Segundo o artesão, todo material eletrônico que pode ser reaproveitado, ele coleta, separa e recicla. Os que sobram ainda são levados para uma coleta autorizada. As principais matérias que ele trabalha são componentes eletrônicos, monitores, notebooks, mouses, teclados, HDs, roteadores, celulares, CDs e DVDs. Todos eles viram artigos de decoração, biojóias ou brinquedos nas mãos do artista.

O interesse de Denizal por essa arte, começou no sonho de ser técnico em manutenção de computadores. Após um curso de especialização, ele conta que a curiosidade o fez perceber que aqueles materiais poderiam ser reutilizados de outra forma.

A primeira peça do artesão foi durante o curso de manutenção de placa mãe, utilizando a peça que iria para o lixo, ele fez a sua primeira escultura: um relógio. Com um bom resultado, a próxima peça foi uma motocicleta. Apaixonado por elas, ele começou uma produção de miniaturas, chegando a alcançar mais de 700 peças já confeccionadas.
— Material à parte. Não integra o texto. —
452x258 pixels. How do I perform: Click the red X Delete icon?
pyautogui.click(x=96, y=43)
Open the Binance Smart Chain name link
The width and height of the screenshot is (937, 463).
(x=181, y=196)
Todas as suas peças são feitas com material que teria o lixo como destino | Foto: Reprodução/ Acervo pessoal

A principal obra de Denizal foi a escultura feita da Arena da Amazônia em 2014. Ela levou 3 meses para finalizar a peça.  Tinha um metro de largura  e quarenta centímetros de altura. Foram utilizadas 7 placas mãe, películas de LCD, mais de 70 memórias de RAM, placas de HD, acrílico de telas de notebooks, entre outros materiais. Na época a peça do artesão ganhou repercussão internacional.

Hoje ele tem mais de 1.200 peças catalogadas, espalhadas pelo Brasil e no mundo. São Paulo, Rio de Janeiro, Austrália e Londres, são alguns dos lugares. A peça mais recente foi enviada ao México. A encomenda partiu de um colecionador de cavalos.

O artistas já tem mais de 1.200 peças catalogadas | Foto: Reprodução/ Acervo pessoal

O lixo eletrônico é uma ameaça não só para o meio ambiente como para a saúde humana. A experiência vem do próprio artesão que sentiu as consequências desses resíduos. ” No começo eu não tinha o cuidado com os resíduos desses materiais. Eu inalava sem nenhuma proteção aqueles ácidos, líquidos, minha asma piorou muito. Mas, eu fui aprendendo e tendo consciência de como trabalhar da melhor forma. Hoje eu trabalho com toda a segurança, máscara, luva e em local adequado”.

O artista participa de feiras e eventos e possui uma loja em um shopping da cidade | Foto: Reprodução/ Acervo pessoal

“Meu grande sonho é colocar postos de coletas em vários locais da cidade. Quero pelo menos começar no meu bairro e expandir isso. Infelizmente sozinho eu não consigo muita coisa, não tenho apoio para desenvolver, mas eu ainda vou realizar esse meu desejo”.

Para quem quiser adquirir uma peça do artista, a loja está localizada no Sumaúma Park Shopping no “Espaço Sustentável” – 1º piso. A média dos preços varia entre R$20 e R$2.500 , dependendo do tamanho e quantidade de horas que o artista levou na produção da peça. A próxima exposição em que ele irá participar, está prevista para ser realizada em dezembro no zoológico do CIGS, em Manaus.